List<MyVo> registeredBusinesses = new ArrayList<MyVo>();
List<MyVo> unregisteredBusinesses = new ArrayList<MyVo>();

for (MyVo map : dataList) {
    if (map.getValidated == 0) {
        unregisteredBusinesses.add(map);
    }else {
        registeredBusinesses.add(map);
    }
}

now the list of registered businesses I want to remove the data that is repeated with the same value from its registered field and make a new list. this is what it took but it doesn't work right

List<MyVo> duplicateList = registeredBusinesses.stream().filter(distictByRegistered(MyVo::getRegistered)).collect(Collectors.toList());


public static <T> Predicate<T> distictByRegistered(Function<?      super T, ?> keyExtractor) {
    Set<Object> seen = ConcurrentHashMap.newKeySet();
    return t -> seen.add(keyExtractor.apply(t));
}

however using this method I get the following output:

{["validated":1,"name":"Fernando","registered":"008982"], ["validated":1,"name":"Jess","registered":"006782"]}

the output I want to obtain is the following:

the unregisteredBusinesses list:

{["validated":0,"name":"Orlando","registered":"008986"]}

the registeredBusinesses list:

{["validated":1,"name":"Jess","registered":"006782"]}

the registeredDuplicateBusinesses list:

{["validated":1,"name":"Fernando","registered":"008982"], 
["validated":1,"name":"Magda","registered":"008982"]}

I don't know how to do it, could you help me? I would like to use lambdas to reduce the code, for example of the first for when I separate into two lists

I fail to understand: you want to filter out all duplicate when `rregistered` is equals to 1 and based on `registered` value? Why are you not using `MyVo::getRegistered` instead of `Function.identity` as key? Then, use a merger (that throw away the duplicate (the default merger will throw an exception): https://docs.oracle.com/javase/8/docs/api/java/util/stream/Collectors.html#groupingBy-java.util.function.Function-java.util.stream.Collector- — NoDataFound, May 17 '21 at 13:31
Hello, I already tried what you asked me but it still does not come out, edit the question, I do not know in what or you tell it to compare with the specific field to know if it is repeated or not — Sebastian Ruiz, May 17 '21 at 16:34

score 1 · Answer 1 · answered May 17 '21 at 13:26

Your approach looks almost correct, grouping by Function.identity() will properly flag duplicates (based on equals() implementation!), you could also group by an unique property/id in your object if you have one, what you're missing is to manipulate the resulting map to get a list with all duplicates. I've added comments describing what's happening here.

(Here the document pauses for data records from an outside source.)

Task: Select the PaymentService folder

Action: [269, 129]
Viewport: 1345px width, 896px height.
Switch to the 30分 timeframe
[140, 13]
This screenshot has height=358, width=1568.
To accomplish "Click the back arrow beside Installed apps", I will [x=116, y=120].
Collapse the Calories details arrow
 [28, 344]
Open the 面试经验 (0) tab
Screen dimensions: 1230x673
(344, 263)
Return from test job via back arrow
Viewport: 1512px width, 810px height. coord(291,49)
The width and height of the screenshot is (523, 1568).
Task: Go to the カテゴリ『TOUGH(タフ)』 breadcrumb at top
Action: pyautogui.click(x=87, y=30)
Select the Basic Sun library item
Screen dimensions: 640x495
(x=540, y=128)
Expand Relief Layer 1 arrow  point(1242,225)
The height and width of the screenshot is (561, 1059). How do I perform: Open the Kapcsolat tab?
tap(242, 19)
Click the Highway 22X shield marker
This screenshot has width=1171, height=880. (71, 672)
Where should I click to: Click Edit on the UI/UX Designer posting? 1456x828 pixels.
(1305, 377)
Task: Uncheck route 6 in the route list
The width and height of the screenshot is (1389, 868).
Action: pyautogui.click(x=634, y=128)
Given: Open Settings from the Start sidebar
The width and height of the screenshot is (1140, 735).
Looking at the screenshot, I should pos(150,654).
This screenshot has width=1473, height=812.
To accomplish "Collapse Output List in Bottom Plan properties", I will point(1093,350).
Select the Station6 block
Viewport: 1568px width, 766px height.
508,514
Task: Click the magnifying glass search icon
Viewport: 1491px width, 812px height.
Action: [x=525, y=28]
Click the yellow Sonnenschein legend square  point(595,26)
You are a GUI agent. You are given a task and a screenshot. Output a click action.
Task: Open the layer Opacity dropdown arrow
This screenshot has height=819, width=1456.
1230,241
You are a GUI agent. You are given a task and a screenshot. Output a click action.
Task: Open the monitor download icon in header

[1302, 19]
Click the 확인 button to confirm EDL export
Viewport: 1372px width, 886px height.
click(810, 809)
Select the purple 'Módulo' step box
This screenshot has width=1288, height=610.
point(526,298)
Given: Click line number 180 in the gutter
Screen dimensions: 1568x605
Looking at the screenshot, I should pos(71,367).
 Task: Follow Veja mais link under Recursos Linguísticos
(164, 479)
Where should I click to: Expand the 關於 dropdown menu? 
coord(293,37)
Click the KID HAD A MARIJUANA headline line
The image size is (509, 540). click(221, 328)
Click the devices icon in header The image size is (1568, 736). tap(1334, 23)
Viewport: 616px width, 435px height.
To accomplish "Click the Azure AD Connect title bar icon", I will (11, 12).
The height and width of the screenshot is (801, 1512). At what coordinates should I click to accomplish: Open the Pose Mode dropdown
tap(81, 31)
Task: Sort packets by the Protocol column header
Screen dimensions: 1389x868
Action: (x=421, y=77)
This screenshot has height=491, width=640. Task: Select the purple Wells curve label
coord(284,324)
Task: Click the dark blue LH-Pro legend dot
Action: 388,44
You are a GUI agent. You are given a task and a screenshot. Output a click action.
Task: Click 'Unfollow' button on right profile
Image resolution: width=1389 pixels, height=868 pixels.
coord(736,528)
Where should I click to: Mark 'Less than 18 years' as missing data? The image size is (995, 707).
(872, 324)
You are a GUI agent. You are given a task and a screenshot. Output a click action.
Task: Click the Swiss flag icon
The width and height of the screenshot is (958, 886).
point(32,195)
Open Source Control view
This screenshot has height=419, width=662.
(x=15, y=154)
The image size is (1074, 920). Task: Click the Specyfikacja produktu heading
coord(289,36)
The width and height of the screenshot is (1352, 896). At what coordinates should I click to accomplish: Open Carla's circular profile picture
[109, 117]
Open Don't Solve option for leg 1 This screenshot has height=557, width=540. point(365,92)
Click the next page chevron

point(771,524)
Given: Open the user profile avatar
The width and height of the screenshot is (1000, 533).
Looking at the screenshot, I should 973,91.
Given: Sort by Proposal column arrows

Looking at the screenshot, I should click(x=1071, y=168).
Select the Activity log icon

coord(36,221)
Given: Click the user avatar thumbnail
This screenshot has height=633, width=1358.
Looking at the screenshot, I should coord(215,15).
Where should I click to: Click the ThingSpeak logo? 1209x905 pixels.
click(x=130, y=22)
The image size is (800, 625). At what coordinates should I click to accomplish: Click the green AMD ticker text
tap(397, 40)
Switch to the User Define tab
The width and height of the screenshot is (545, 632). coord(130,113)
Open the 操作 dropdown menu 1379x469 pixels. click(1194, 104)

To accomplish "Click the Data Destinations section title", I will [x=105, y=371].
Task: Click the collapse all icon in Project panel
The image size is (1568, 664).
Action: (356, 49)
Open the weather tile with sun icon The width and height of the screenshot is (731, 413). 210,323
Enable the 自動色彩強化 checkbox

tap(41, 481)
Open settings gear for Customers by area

List<MyVo> duplicateList = registeredBusinesses.stream()
    .collect(Collectors.groupingBy(Function.identity()))
    .entrySet()
    .stream()
    .filter(e -> e.getValue().size() > 1) //this is a stream of Map.Entry<MyVo, List<MyVo>>, then we want to check value.size() > 1
    .map(Map.Entry::getValue) //We convert this into a Stream<List<MyVo>>
    .flatMap(Collection::stream) //Now we want to have all duplicates in the same stream, so we flatMap it using Collections::stream
    .collect(Collectors.toList()); //On this stage we have a Stream<MyVo> with all duplicates, so we can collect it to a list.

Additionally, you could also use stream API to split dataList into registered and unRegistered.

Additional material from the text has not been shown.